It's funny, I look back on my life and the things I've done, and I can say I am absolutely, amazingly, happy. My life is also completely different from what I imagined it would be.
I remember being obsessed with boys in school, well any boy, and thinking it was the end of the world if they didn't "love" me back. I remember making a fool of myself because I was always so unsure of everything. What people thought of me back then was such a huge part of who I was then. Trying to wear the right thing, say the right thing, look a certain way....
I hurt people without thinking, I said things I didn't mean. I wish I could go back and apologize to some people. I used to think that I knew what I wanted in life and I would do anything to get that.
But then slowly my world turned upside down. Nothing was in my control. My life, my health, my freedom to be me. I wasn't allowed to become my own person, I realized that the person I was becoming was a person that not only did I dislike but I resented the people who influenced me to be that person.

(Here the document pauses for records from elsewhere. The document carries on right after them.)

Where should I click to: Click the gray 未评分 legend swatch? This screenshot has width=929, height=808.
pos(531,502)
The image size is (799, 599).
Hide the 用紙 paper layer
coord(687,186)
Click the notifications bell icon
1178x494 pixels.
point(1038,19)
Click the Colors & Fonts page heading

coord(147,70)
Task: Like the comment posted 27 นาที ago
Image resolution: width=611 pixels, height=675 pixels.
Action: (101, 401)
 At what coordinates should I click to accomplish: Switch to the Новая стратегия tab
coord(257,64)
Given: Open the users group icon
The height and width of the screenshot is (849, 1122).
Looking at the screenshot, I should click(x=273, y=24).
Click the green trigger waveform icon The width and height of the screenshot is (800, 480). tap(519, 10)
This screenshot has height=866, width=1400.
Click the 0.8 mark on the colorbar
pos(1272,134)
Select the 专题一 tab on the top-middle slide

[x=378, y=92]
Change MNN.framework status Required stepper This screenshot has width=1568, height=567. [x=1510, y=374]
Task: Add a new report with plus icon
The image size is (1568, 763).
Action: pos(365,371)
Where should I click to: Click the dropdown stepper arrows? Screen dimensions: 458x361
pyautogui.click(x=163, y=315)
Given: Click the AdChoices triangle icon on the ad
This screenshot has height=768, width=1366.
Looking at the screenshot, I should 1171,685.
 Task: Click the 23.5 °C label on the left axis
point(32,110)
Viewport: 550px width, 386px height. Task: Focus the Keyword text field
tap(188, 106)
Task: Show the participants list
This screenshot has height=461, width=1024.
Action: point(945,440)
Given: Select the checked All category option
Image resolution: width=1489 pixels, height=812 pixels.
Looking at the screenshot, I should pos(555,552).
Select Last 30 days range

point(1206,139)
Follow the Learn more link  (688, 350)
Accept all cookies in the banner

Slowly over the last six years or so I have struggled to become a person I like. A person who is proud of the things she does and says. I can finally admit I'm a good mother, a good friend. A good wife. I feel like I can be the person I always wanted to be, without religion, without approval.
It's strange to know that in 10 years I will sit down and read this and say I didn't know a thing. I hope by then I have figured the rest out or I'm at least on my way. Until then I just look forward to life with my family and the journey of discovering who I will be.